- **Task item**
The lines to extract begin at the one containing "Click the 頻度" and run to the end of the listing; set them down exactly and alone.

- **Material for the task**
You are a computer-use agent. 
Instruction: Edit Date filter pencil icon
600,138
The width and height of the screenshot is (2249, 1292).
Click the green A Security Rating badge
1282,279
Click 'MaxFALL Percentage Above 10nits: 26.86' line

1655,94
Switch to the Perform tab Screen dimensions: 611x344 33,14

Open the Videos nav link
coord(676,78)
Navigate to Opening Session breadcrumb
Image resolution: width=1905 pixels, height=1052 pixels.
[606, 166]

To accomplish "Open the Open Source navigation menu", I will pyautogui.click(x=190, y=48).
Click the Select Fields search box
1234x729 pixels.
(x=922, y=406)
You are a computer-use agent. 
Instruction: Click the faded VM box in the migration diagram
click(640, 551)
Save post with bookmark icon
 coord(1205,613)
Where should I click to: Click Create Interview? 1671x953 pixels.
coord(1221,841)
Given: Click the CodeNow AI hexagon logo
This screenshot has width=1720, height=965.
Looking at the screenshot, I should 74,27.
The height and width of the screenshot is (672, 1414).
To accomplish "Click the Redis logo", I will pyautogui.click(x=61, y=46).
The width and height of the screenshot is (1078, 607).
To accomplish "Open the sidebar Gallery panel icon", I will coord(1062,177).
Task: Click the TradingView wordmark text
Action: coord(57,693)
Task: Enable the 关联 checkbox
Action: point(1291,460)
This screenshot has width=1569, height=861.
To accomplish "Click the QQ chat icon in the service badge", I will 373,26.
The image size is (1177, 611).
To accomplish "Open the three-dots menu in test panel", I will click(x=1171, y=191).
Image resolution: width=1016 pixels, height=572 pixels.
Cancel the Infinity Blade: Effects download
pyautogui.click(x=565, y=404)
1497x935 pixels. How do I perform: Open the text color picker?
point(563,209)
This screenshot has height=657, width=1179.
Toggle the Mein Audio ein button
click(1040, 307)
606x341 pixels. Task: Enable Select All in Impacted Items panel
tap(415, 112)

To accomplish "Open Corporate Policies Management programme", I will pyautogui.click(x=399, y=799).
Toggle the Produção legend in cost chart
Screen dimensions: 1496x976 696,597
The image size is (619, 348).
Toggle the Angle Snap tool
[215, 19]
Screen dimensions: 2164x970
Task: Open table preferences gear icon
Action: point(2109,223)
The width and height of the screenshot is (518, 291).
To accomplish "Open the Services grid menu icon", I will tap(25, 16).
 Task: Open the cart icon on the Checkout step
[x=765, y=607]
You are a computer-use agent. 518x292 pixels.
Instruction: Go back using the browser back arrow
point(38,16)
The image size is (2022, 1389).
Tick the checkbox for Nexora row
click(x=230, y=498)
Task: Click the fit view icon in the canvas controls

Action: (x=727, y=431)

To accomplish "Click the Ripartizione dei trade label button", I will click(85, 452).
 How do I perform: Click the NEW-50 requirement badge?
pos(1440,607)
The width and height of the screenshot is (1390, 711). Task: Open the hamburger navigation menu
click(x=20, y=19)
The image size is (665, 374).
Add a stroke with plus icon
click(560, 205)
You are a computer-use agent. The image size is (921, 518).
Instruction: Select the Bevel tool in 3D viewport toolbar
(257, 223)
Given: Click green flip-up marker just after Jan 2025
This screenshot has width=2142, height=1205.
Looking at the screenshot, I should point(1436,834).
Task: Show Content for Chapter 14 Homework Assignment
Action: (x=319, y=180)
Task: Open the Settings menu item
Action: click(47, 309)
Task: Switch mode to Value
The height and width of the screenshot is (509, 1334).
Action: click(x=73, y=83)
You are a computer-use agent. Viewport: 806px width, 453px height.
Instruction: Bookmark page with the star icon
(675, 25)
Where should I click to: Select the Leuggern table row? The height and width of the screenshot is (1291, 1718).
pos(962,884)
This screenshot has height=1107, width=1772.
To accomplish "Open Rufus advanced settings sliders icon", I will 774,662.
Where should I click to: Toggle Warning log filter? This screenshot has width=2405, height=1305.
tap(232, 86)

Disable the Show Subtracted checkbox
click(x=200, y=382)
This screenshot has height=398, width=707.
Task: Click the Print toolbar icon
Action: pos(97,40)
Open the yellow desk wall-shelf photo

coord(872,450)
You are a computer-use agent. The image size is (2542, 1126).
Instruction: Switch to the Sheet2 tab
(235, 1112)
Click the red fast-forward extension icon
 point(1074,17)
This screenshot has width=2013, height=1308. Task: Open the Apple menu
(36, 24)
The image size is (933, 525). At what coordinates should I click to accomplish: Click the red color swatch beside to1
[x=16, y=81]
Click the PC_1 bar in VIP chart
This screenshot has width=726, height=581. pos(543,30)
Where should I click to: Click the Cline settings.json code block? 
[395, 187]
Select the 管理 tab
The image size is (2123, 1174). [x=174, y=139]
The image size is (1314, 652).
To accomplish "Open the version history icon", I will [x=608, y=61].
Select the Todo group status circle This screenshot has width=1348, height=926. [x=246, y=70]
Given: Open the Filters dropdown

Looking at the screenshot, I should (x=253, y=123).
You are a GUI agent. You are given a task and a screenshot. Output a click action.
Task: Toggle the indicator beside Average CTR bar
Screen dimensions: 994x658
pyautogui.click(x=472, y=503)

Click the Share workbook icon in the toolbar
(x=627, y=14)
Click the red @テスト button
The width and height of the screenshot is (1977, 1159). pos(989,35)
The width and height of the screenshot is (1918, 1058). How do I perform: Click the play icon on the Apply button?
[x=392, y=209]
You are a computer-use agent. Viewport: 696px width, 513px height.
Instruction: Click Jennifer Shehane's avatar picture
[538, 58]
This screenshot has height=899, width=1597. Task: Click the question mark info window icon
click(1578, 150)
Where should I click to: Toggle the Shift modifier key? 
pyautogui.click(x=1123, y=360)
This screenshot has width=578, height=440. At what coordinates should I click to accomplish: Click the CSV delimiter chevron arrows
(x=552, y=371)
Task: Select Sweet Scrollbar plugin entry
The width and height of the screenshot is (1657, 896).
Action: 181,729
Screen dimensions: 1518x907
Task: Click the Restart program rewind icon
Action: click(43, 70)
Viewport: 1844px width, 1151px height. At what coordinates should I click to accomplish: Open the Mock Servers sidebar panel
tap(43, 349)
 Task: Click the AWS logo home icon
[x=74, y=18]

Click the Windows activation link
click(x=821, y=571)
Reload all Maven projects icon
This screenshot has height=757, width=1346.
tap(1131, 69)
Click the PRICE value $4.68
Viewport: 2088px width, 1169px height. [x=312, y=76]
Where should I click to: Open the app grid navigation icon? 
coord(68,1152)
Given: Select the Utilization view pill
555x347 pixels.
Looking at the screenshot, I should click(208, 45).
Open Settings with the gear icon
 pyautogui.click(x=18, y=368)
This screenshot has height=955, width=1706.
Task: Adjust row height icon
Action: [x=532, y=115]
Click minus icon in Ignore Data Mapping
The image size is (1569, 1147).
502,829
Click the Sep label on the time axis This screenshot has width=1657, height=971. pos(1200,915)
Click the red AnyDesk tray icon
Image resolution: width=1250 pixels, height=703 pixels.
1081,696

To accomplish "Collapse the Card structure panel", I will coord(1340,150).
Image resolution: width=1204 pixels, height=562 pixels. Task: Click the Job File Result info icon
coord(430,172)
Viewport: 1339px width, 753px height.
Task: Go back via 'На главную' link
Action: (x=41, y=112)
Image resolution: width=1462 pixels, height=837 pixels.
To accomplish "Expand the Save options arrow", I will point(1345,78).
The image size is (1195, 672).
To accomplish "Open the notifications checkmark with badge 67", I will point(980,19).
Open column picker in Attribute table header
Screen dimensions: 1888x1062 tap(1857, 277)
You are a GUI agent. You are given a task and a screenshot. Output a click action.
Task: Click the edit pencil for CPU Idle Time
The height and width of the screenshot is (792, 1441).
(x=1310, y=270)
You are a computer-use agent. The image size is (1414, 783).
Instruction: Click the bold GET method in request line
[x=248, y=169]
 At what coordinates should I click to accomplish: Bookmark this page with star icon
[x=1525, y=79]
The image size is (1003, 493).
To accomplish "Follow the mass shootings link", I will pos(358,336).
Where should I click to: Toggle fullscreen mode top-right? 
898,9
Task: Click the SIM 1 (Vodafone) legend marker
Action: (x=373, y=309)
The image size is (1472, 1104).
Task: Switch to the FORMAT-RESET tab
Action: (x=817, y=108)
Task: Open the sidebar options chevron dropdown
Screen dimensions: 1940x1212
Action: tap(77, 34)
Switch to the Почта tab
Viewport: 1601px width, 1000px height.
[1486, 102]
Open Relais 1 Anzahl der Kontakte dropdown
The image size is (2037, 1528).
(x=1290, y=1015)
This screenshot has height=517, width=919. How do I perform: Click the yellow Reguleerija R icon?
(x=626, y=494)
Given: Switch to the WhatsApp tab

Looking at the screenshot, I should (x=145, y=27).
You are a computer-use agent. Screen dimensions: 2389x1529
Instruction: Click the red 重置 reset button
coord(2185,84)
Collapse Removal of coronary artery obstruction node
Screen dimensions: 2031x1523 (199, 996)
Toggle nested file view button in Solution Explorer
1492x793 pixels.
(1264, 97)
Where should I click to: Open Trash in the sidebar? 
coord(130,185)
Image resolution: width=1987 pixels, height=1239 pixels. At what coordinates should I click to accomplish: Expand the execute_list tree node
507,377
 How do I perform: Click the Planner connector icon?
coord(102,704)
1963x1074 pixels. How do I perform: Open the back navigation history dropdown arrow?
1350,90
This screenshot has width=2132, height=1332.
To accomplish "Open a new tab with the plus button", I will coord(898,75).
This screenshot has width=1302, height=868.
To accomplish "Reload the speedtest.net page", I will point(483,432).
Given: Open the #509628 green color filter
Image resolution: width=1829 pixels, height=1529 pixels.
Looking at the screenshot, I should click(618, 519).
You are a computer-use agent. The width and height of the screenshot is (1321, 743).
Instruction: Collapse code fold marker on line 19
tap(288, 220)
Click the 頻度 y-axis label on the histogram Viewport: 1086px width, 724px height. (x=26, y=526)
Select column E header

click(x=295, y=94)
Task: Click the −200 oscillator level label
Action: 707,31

- **Response area**
Click the 頻度 y-axis label on the histogram Viewport: 1086px width, 724px height. (x=26, y=526)
Select column E header

click(x=295, y=94)
Task: Click the −200 oscillator level label
Action: 707,31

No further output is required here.